The H1-B program has become the focus of debate with the newly issued Buy American, Hire American executive order. The new administration’s goal is to move away from the random H1-B lottery to a new system favoring more skilled and educated workers. The administration describes the current system as an initiative gone awry that has driven down wages for Americans.
Approximately 85,000 visas are issued each year and 70% are given to workers from India. It is estimated that 600,000 – 900,000 immigrants are here in the United States on H1-B visas working in the high tech, industrial, medical and science fields. So why has corporate America become so dependent on foreign workers?
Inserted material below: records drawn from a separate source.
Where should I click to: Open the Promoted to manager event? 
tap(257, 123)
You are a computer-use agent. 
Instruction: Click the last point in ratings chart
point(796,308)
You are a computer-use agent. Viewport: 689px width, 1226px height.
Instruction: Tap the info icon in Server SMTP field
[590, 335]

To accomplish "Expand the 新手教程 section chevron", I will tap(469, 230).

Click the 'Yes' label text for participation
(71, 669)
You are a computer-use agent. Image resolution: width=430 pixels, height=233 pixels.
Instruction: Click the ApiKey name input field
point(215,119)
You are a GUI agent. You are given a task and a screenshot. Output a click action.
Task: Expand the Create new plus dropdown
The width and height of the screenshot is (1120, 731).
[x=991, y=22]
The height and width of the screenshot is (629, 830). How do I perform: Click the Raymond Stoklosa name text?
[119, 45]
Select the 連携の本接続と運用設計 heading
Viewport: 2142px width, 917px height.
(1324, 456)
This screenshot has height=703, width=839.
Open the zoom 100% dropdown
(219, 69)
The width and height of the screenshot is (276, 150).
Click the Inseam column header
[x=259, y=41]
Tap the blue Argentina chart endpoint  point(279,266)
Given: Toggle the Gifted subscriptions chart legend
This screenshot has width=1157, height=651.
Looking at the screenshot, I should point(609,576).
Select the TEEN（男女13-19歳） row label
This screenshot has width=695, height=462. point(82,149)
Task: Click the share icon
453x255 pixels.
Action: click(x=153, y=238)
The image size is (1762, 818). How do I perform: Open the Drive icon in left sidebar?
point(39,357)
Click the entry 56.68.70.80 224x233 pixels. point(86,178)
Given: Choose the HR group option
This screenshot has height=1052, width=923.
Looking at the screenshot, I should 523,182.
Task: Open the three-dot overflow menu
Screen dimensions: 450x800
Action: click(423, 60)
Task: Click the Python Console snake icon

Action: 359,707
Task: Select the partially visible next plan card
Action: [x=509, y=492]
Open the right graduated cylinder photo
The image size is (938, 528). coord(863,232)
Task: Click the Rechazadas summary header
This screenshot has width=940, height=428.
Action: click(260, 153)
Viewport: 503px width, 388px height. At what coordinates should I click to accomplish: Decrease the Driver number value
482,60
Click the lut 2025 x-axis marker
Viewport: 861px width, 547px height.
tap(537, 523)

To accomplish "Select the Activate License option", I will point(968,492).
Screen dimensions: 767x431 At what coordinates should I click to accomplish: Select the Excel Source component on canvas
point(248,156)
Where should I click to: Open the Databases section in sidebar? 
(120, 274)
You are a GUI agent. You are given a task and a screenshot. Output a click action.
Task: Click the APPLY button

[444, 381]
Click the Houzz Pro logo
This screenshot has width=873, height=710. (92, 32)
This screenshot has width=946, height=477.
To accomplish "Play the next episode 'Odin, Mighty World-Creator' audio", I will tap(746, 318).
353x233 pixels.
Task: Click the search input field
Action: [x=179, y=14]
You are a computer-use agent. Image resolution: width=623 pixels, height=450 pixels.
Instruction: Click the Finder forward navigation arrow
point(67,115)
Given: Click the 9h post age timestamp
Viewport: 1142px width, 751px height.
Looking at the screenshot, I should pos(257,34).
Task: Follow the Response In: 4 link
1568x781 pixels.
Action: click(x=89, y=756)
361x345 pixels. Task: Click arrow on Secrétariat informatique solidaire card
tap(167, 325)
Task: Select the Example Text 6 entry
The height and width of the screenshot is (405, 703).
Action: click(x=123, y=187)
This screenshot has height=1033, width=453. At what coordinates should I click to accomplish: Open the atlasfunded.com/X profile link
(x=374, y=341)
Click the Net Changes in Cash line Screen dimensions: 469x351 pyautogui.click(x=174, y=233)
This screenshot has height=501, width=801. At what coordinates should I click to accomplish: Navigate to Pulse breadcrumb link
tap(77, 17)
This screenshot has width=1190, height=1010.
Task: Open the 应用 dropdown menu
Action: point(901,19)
H-1B workers are typically cheaper than locally recruited and hired U.S. workers. Compensation research has shown that there can be up to a 40% savings to corporations hiring foreign workers. In February 2017, the University of California San Francisco laid–off 79 information technology workers and plans to outsource their positions to an offshore Indian firm. The University estimates this will provide a savings of $30 million over five years. The companies receiving the most H-1B visas in recent years have been firms based in India which include Tata Consultancy Services, Infosys and Wipro. The larger companies and start-ups in Silicon Valley staff their development teams with foreign workers. Analysts in the tech industry are concerned that the proposed changes could significantly impact software development efforts and increase the cost for these products to the consumer.
U.S. students continue to lag behind other countries in math, literacy and science skills. Recently released data from international math and science assessments which tests 4th and 8th graders indicates that U.S. students rank around the middle of the pack, and behind many other advanced industrial nations. American technology companies argue that there is a shortage of qualified Americans for scientific and programming jobs, forcing them to turn overseas for workers to meet their hiring needs. American universities argue there are more than enough graduates to fill all the open jobs in the United States. In a recent survey, 87% of American college graduates thought they were well prepared for their job while in contrast only 57% of employers agreed. Employers find graduates are lacking the following skills: writing, public speaking, data analysis and critical thinking.
The executive order does not make any immediate changes to work visa programs. It does however require the Departments of Labor, Justice, Homeland Security and State to study existing laws and procedures and recommend changes. Supporters on both sides of this issue will be anxiously awaiting the results of this study.